THE TASK =>
Give back the data in full, with every line exact.
━━━━━ RECORDS PROVIDED
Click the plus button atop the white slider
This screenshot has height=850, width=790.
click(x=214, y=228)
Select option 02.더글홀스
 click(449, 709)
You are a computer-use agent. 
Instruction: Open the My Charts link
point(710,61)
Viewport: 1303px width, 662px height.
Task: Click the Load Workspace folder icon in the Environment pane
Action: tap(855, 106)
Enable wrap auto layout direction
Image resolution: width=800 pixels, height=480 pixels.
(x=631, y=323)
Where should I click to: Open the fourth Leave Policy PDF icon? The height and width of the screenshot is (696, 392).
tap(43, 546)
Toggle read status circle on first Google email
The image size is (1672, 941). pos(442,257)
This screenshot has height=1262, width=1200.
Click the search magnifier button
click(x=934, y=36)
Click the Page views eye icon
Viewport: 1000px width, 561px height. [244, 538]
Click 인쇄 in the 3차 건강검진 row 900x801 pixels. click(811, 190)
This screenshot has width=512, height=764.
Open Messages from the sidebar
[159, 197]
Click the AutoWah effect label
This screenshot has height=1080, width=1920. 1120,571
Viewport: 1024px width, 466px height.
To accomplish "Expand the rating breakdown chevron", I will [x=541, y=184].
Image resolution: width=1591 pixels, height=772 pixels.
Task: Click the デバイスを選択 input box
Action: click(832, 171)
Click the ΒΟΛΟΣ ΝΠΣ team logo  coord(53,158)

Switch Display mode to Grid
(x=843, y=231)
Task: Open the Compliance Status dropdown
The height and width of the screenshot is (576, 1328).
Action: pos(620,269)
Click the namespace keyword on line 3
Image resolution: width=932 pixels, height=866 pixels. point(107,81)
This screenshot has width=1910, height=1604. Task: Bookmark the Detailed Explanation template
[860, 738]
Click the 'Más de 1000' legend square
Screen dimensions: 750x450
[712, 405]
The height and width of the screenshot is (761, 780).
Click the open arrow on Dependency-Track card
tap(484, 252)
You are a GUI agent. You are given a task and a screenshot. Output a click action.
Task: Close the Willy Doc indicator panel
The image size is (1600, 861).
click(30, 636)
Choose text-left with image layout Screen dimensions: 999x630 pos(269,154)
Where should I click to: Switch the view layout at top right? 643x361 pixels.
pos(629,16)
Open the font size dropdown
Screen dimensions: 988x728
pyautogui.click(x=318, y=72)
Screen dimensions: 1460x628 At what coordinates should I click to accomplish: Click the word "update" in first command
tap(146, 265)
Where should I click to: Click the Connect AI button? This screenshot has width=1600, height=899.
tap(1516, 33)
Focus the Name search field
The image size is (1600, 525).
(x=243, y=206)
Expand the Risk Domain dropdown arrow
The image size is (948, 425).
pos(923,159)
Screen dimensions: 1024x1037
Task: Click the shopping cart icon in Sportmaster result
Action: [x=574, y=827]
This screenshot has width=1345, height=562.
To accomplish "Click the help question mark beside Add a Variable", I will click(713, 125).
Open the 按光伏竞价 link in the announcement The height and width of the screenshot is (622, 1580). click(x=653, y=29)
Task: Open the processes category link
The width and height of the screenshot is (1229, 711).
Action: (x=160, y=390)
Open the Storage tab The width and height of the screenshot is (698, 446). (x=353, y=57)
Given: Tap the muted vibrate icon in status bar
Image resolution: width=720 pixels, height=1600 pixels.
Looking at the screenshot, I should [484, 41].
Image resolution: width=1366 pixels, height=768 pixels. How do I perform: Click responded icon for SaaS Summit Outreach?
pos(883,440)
━━━━━━━━━━
ANSWER TO THIS TASK =>
Click the plus button atop the white slider
This screenshot has height=850, width=790.
click(x=214, y=228)
Select option 02.더글홀스
 click(449, 709)
You are a computer-use agent. 
Instruction: Open the My Charts link
point(710,61)
Viewport: 1303px width, 662px height.
Task: Click the Load Workspace folder icon in the Environment pane
Action: tap(855, 106)
Enable wrap auto layout direction
Image resolution: width=800 pixels, height=480 pixels.
(x=631, y=323)
Where should I click to: Open the fourth Leave Policy PDF icon? The height and width of the screenshot is (696, 392).
tap(43, 546)
Toggle read status circle on first Google email
The image size is (1672, 941). pos(442,257)
This screenshot has height=1262, width=1200.
Click the search magnifier button
click(x=934, y=36)
Click the Page views eye icon
Viewport: 1000px width, 561px height. [244, 538]
Click 인쇄 in the 3차 건강검진 row 900x801 pixels. click(811, 190)
This screenshot has width=512, height=764.
Open Messages from the sidebar
[159, 197]
Click the AutoWah effect label
This screenshot has height=1080, width=1920. 1120,571
Viewport: 1024px width, 466px height.
To accomplish "Expand the rating breakdown chevron", I will [x=541, y=184].
Image resolution: width=1591 pixels, height=772 pixels.
Task: Click the デバイスを選択 input box
Action: click(832, 171)
Click the ΒΟΛΟΣ ΝΠΣ team logo  coord(53,158)

Switch Display mode to Grid
(x=843, y=231)
Task: Open the Compliance Status dropdown
The height and width of the screenshot is (576, 1328).
Action: pos(620,269)
Click the namespace keyword on line 3
Image resolution: width=932 pixels, height=866 pixels. point(107,81)
This screenshot has width=1910, height=1604. Task: Bookmark the Detailed Explanation template
[860, 738]
Click the 'Más de 1000' legend square
Screen dimensions: 750x450
[712, 405]
The height and width of the screenshot is (761, 780).
Click the open arrow on Dependency-Track card
tap(484, 252)
You are a GUI agent. You are given a task and a screenshot. Output a click action.
Task: Close the Willy Doc indicator panel
The image size is (1600, 861).
click(30, 636)
Choose text-left with image layout Screen dimensions: 999x630 pos(269,154)
Where should I click to: Switch the view layout at top right? 643x361 pixels.
pos(629,16)
Open the font size dropdown
Screen dimensions: 988x728
pyautogui.click(x=318, y=72)
Screen dimensions: 1460x628 At what coordinates should I click to accomplish: Click the word "update" in first command
tap(146, 265)
Where should I click to: Click the Connect AI button? This screenshot has width=1600, height=899.
tap(1516, 33)
Focus the Name search field
The image size is (1600, 525).
(x=243, y=206)
Expand the Risk Domain dropdown arrow
The image size is (948, 425).
pos(923,159)
Screen dimensions: 1024x1037
Task: Click the shopping cart icon in Sportmaster result
Action: [x=574, y=827]
This screenshot has width=1345, height=562.
To accomplish "Click the help question mark beside Add a Variable", I will click(713, 125).
Open the 按光伏竞价 link in the announcement The height and width of the screenshot is (622, 1580). click(x=653, y=29)
Task: Open the processes category link
The width and height of the screenshot is (1229, 711).
Action: (x=160, y=390)
Open the Storage tab The width and height of the screenshot is (698, 446). (x=353, y=57)
Given: Tap the muted vibrate icon in status bar
Image resolution: width=720 pixels, height=1600 pixels.
Looking at the screenshot, I should [484, 41].
Image resolution: width=1366 pixels, height=768 pixels. How do I perform: Click responded icon for SaaS Summit Outreach?
pos(883,440)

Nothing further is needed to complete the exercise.